In the first week of May, Somalia received 1,038 people, 969 of them Somalis, who arrived at the ports of Bossaso and Berbera. Puntland has registered 3,276 arrivals since March – the start of the crisis in Yemen – and in Somaliland the number has reached 1,550.
In Puntland, IOM has provided onward transportation assistance to 118 individuals. A further 110 migrants are undergoing verification at a transit centre and are expected to travel in the coming days. Another 541 returnees are currently in the transit centre in Bossaso waiting for transportation assistance, but IOM and its humanitarian partners say they are running out of funds to provide assistance.
“We have reached the capacity of the transit centre and will not be able to admit new arrivals unless measures are taken to urgently support those currently waiting for help to return to their areas of origin,” says IOM Somalia Operations Officer Abdikadir Abdow.

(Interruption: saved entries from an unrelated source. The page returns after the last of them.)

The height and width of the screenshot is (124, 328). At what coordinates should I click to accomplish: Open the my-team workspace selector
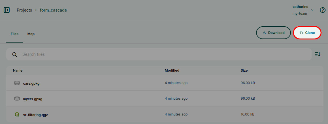point(300,14)
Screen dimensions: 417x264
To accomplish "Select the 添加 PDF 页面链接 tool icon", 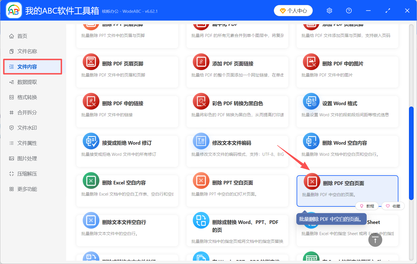I will 201,62.
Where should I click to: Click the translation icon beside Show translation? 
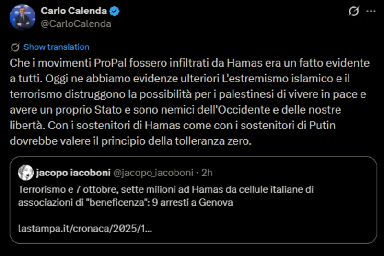click(15, 47)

The majority of arrivals in Somalia are Somali returnees who had sought refuge in Yemen because of the conflict in Somalia, but are now in threat of being displaced once more.

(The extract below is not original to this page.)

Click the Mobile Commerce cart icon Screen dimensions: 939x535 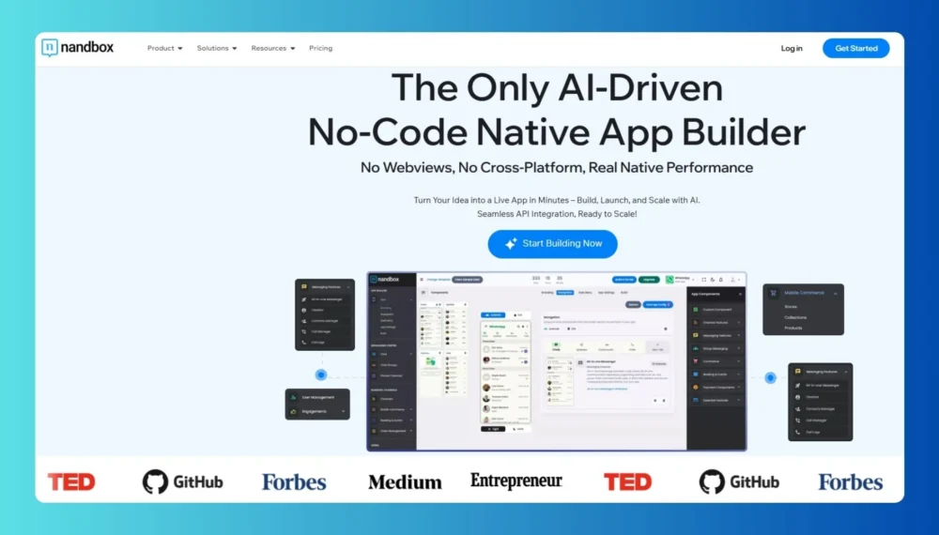click(x=775, y=293)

Ali lived in Sana’a for two years. Before he left Somalia he was internally displaced in Bossaso.
“Two years ago I travelled to Yemen from this very same port,” says Ali who is originally from the south of Somalia. “Now I want to remain in Bossaso to join my relatives who are still living here in camps for internally displaced people (IDPs).”
Like Ali, many other Somalis fleeing Yemen have already gone to live in the Bossaso IDP settlements, according to the local authorities.
In Djibouti, IOM, working with immigration authorities and Ethiopian consular officials, has provided transport to help 231 stranded Ethiopians to return home.
In the Djibouti and Somalia, IOM teams are working with humanitarian partners to provide stranded migrants with emergency aid including medical care, food, accommodation, water and sanitation services and onward transportation assistance to areas of origin.